» WORK TO COMPLETE:
Once the line containing "The image size is (1473, 812)." is located, output it and every line after it through the end of the records, exactly as written and nothing else.

» WORKING DATA:

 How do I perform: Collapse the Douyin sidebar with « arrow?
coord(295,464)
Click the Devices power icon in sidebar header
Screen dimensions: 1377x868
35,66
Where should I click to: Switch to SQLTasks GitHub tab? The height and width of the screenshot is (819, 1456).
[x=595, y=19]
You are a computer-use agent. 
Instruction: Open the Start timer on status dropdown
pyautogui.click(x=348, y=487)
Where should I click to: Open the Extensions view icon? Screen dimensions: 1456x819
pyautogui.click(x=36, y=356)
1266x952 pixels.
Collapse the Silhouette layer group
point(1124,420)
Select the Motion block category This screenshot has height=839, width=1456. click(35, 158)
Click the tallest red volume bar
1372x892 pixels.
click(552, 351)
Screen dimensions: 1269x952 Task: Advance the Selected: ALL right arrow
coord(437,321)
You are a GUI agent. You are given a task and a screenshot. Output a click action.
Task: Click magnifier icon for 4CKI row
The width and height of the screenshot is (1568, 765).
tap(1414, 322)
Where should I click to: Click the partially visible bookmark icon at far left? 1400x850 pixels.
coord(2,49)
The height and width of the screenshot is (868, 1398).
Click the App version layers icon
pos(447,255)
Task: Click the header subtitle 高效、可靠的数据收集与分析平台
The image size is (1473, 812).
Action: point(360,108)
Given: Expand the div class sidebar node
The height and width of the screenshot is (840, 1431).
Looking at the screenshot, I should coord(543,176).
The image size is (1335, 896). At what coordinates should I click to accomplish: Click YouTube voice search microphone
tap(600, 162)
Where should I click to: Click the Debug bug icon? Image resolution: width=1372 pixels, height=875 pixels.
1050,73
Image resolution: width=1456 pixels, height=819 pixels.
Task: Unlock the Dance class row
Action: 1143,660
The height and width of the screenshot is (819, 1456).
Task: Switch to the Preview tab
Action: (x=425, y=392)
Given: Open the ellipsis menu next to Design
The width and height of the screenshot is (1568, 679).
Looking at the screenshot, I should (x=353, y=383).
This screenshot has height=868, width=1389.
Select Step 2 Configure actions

» ANSWER:
The image size is (1473, 812).
Action: point(360,108)
Given: Expand the div class sidebar node
The height and width of the screenshot is (840, 1431).
Looking at the screenshot, I should coord(543,176).
The image size is (1335, 896). At what coordinates should I click to accomplish: Click YouTube voice search microphone
tap(600, 162)
Where should I click to: Click the Debug bug icon? Image resolution: width=1372 pixels, height=875 pixels.
1050,73
Image resolution: width=1456 pixels, height=819 pixels.
Task: Unlock the Dance class row
Action: 1143,660
The height and width of the screenshot is (819, 1456).
Task: Switch to the Preview tab
Action: (x=425, y=392)
Given: Open the ellipsis menu next to Design
The width and height of the screenshot is (1568, 679).
Looking at the screenshot, I should (x=353, y=383).
This screenshot has height=868, width=1389.
Select Step 2 Configure actions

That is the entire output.